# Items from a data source
◆ ◆ ◆ ◆ ◆ ◆ ◆

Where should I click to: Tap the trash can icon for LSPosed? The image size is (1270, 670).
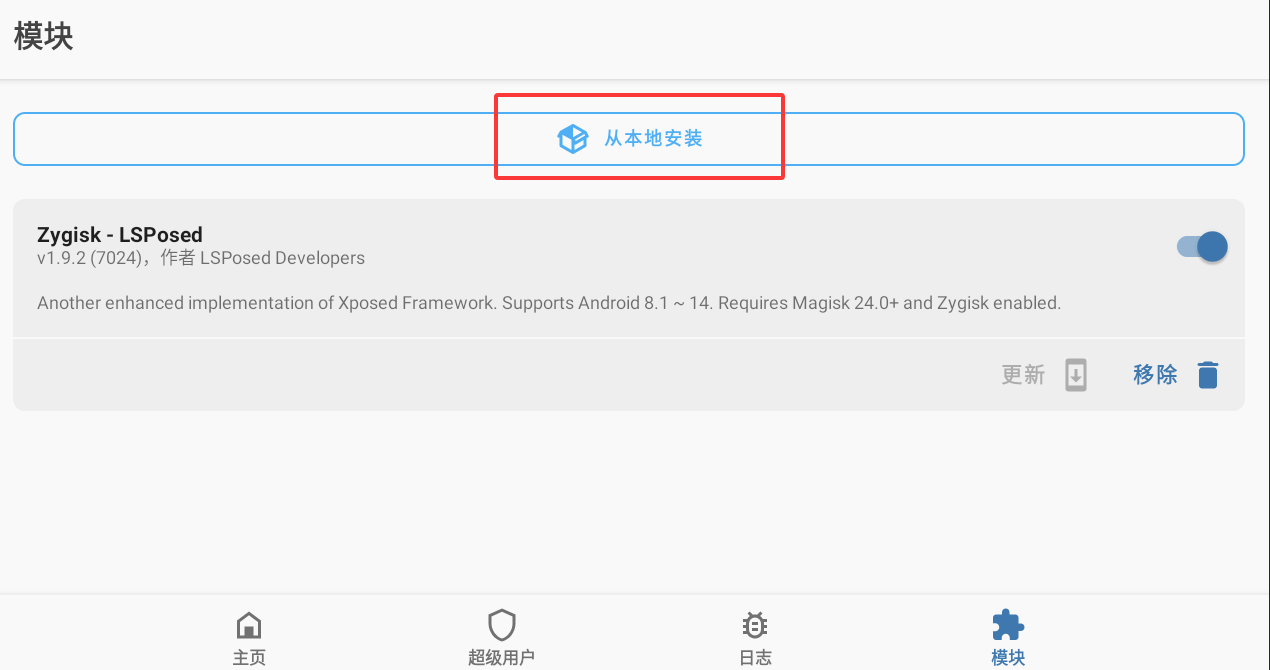(1208, 375)
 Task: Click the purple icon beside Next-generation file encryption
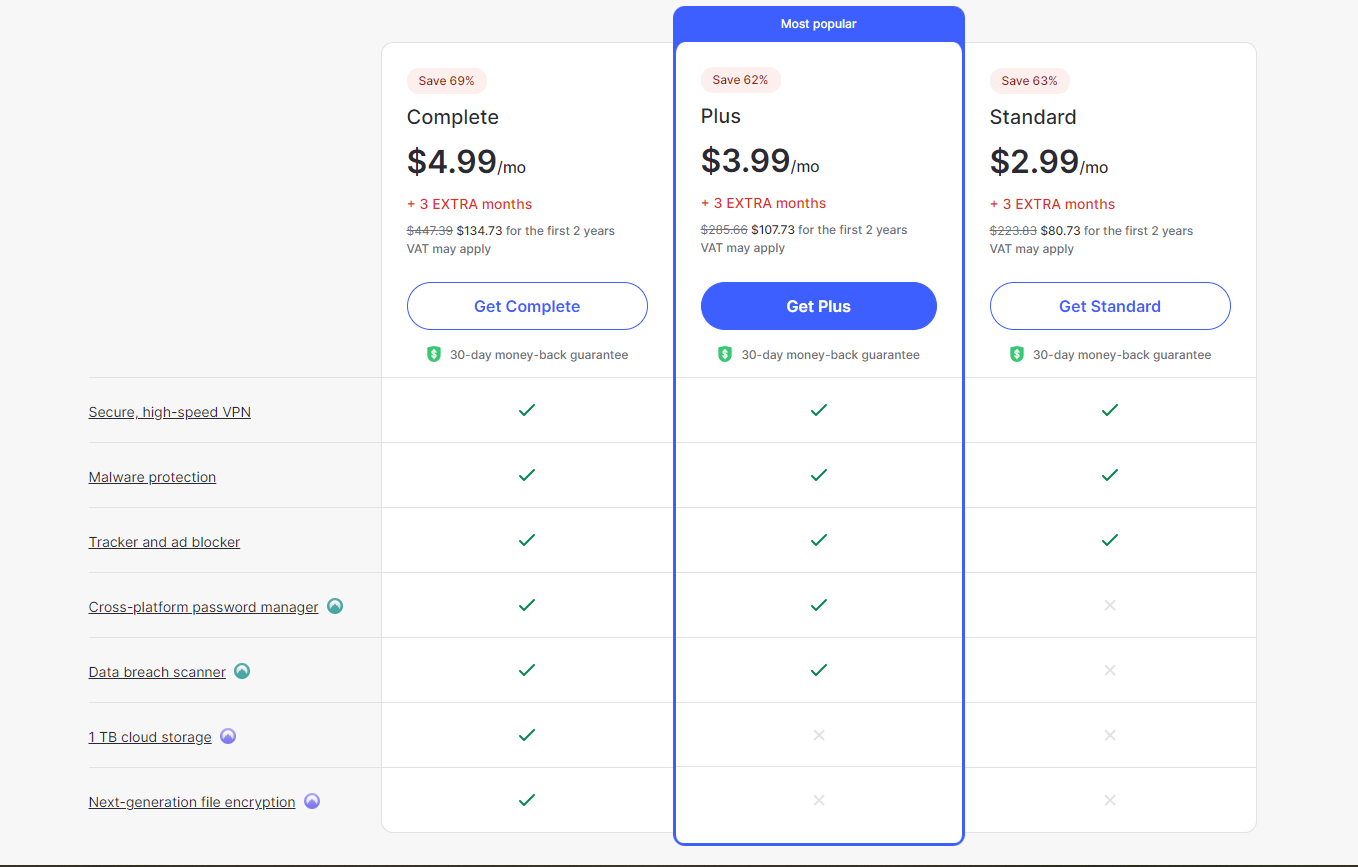tap(312, 801)
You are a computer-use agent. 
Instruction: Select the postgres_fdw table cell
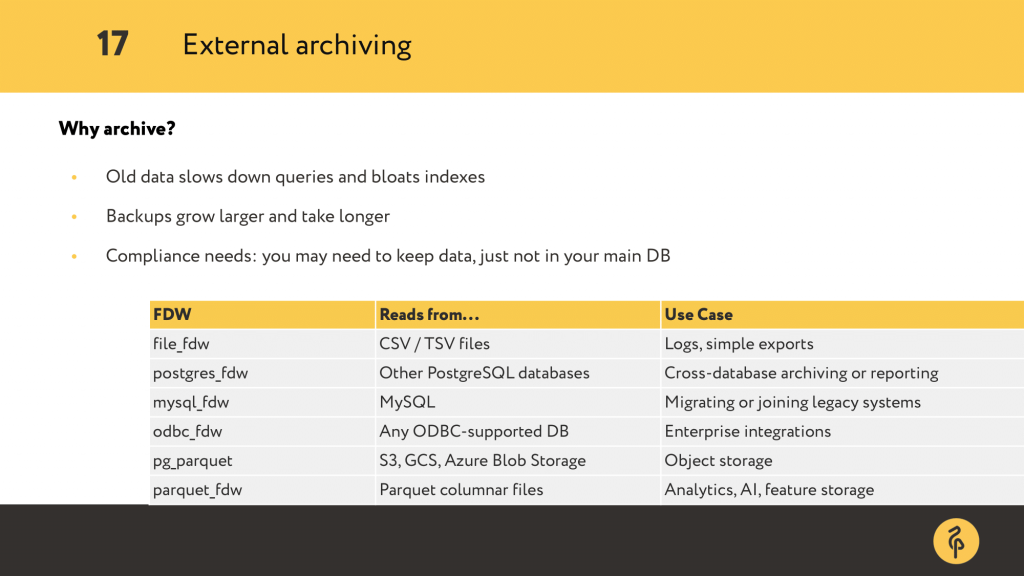(x=262, y=373)
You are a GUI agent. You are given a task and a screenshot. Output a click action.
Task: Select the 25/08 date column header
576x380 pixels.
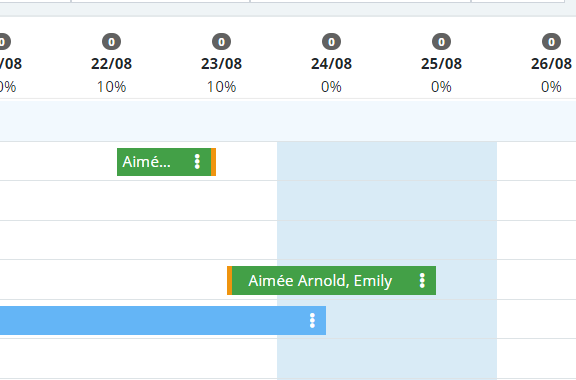[442, 64]
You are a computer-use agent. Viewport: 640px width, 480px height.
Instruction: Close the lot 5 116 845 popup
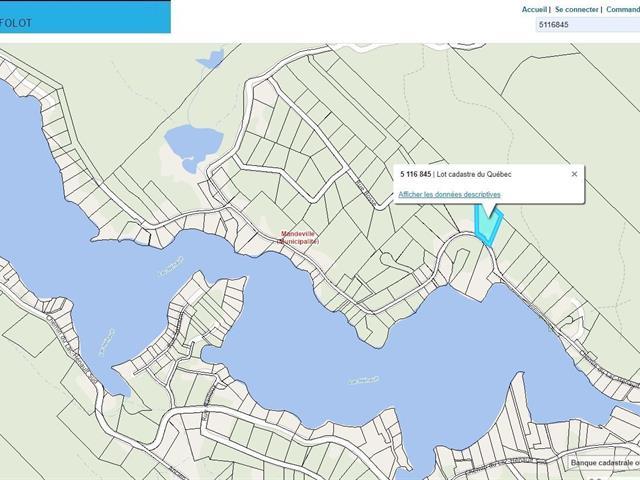click(574, 174)
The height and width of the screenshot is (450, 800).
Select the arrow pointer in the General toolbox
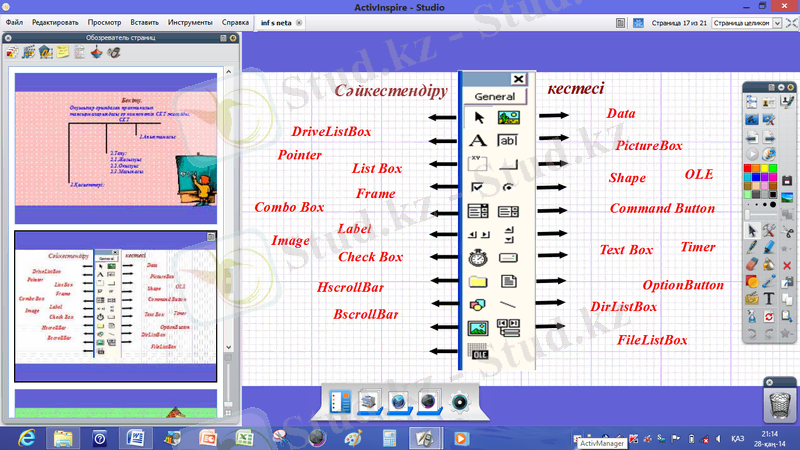coord(477,118)
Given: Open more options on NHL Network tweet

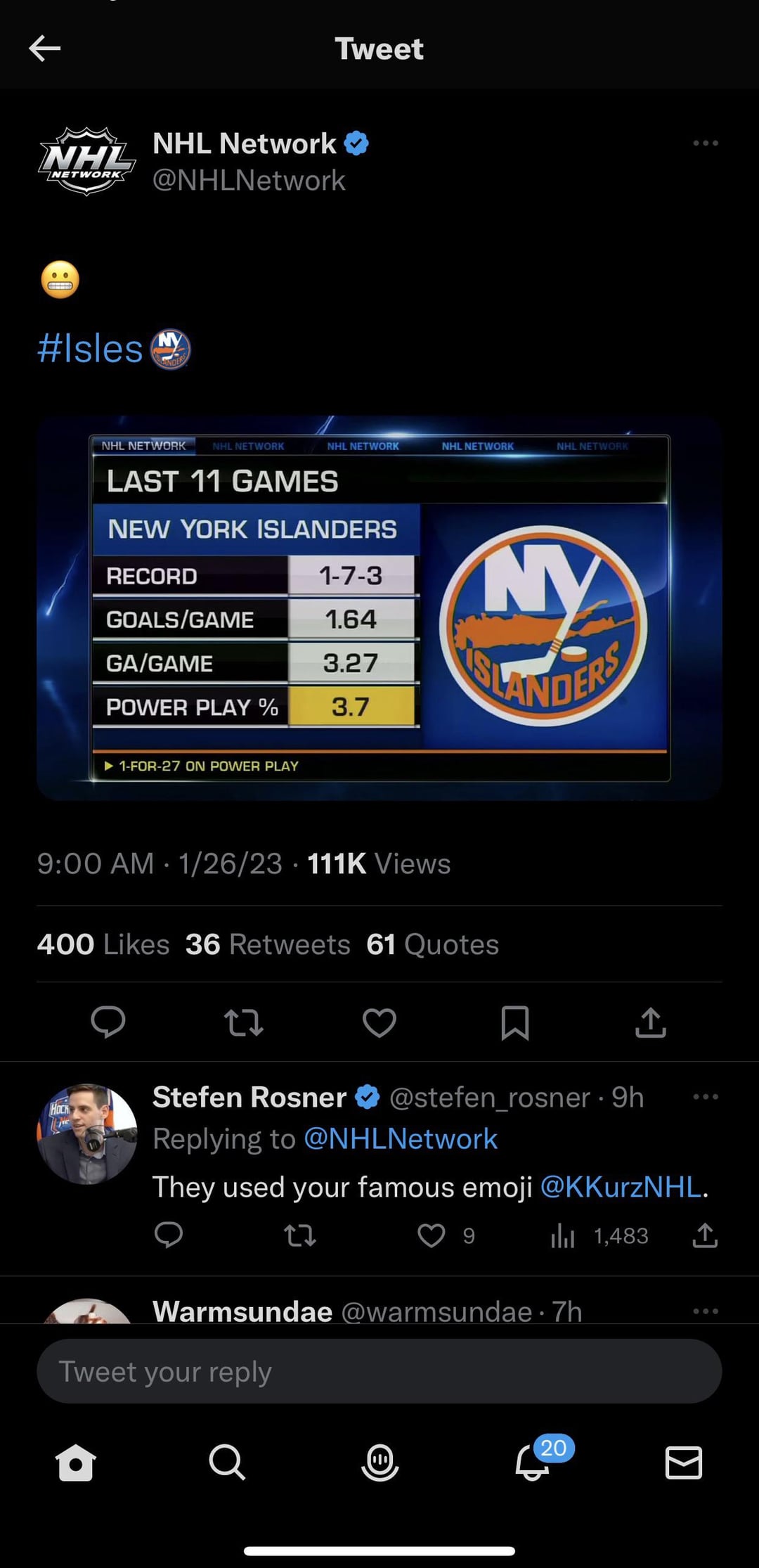Looking at the screenshot, I should [x=705, y=143].

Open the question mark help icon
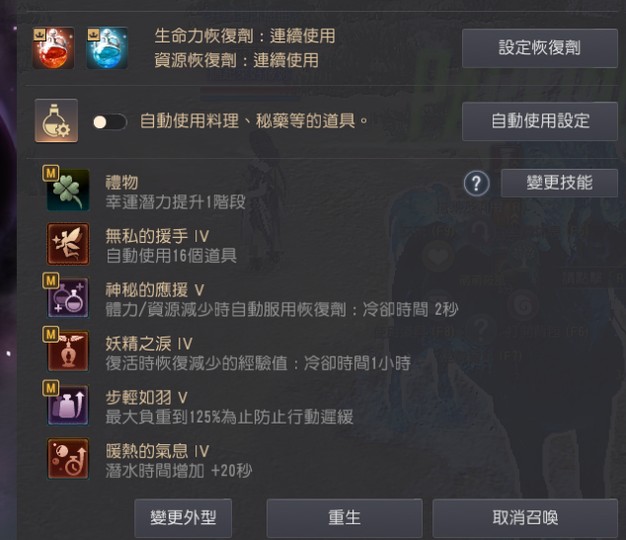click(477, 184)
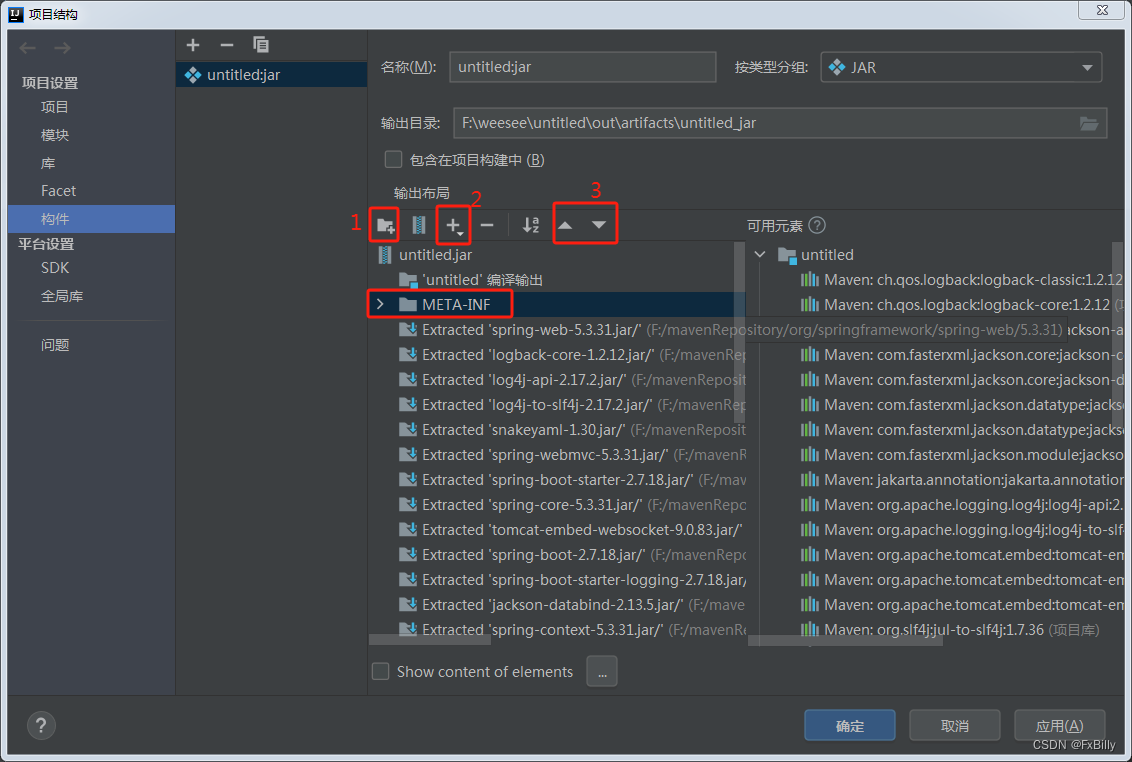Image resolution: width=1132 pixels, height=762 pixels.
Task: Check Show content of elements
Action: [380, 671]
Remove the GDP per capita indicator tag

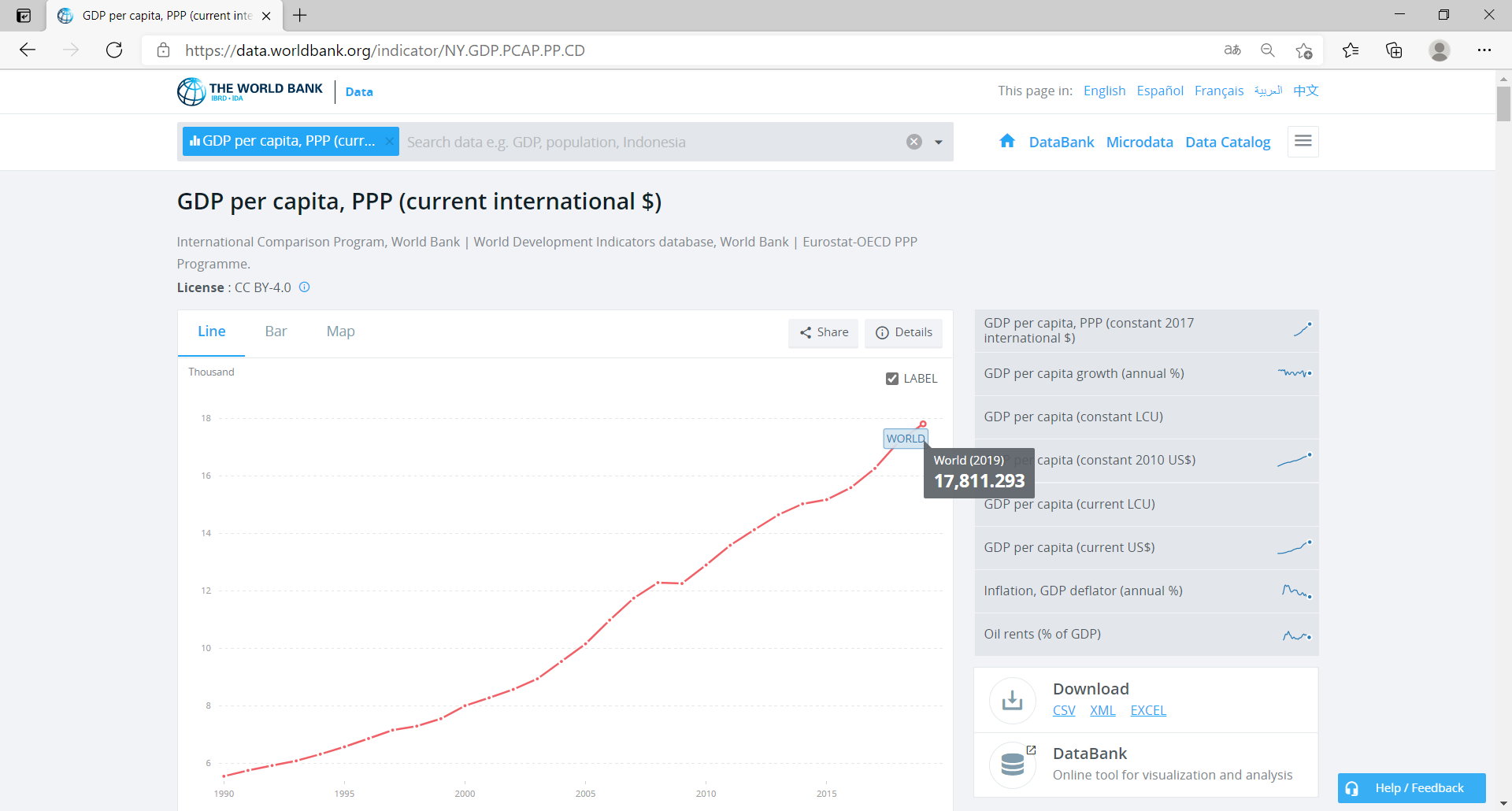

◆ ◆ ◆ ◆ ◆ ◆ ◆

# EXERCISE TASK
Copy the lines of the items above verbatim, from the line containing "Given: Open more options on NHL Network tweet" through the end of the items, including both ends, and leave the pictures out.

# THE RESPONSE
Given: Open more options on NHL Network tweet

Looking at the screenshot, I should [x=705, y=143].

Open the question mark help icon
click(477, 184)
Image resolution: width=1132 pixels, height=762 pixels.
Task: Check Show content of elements
Action: [380, 671]
Remove the GDP per capita indicator tag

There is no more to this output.